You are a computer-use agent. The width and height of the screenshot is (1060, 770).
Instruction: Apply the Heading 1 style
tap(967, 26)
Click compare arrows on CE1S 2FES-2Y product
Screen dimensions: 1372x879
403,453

++++++++++

What needs to be done: Return every line of the records above word for word, with nothing altered or left out.

Full response:
You are a computer-use agent. The width and height of the screenshot is (1060, 770).
Instruction: Apply the Heading 1 style
tap(967, 26)
Click compare arrows on CE1S 2FES-2Y product
Screen dimensions: 1372x879
403,453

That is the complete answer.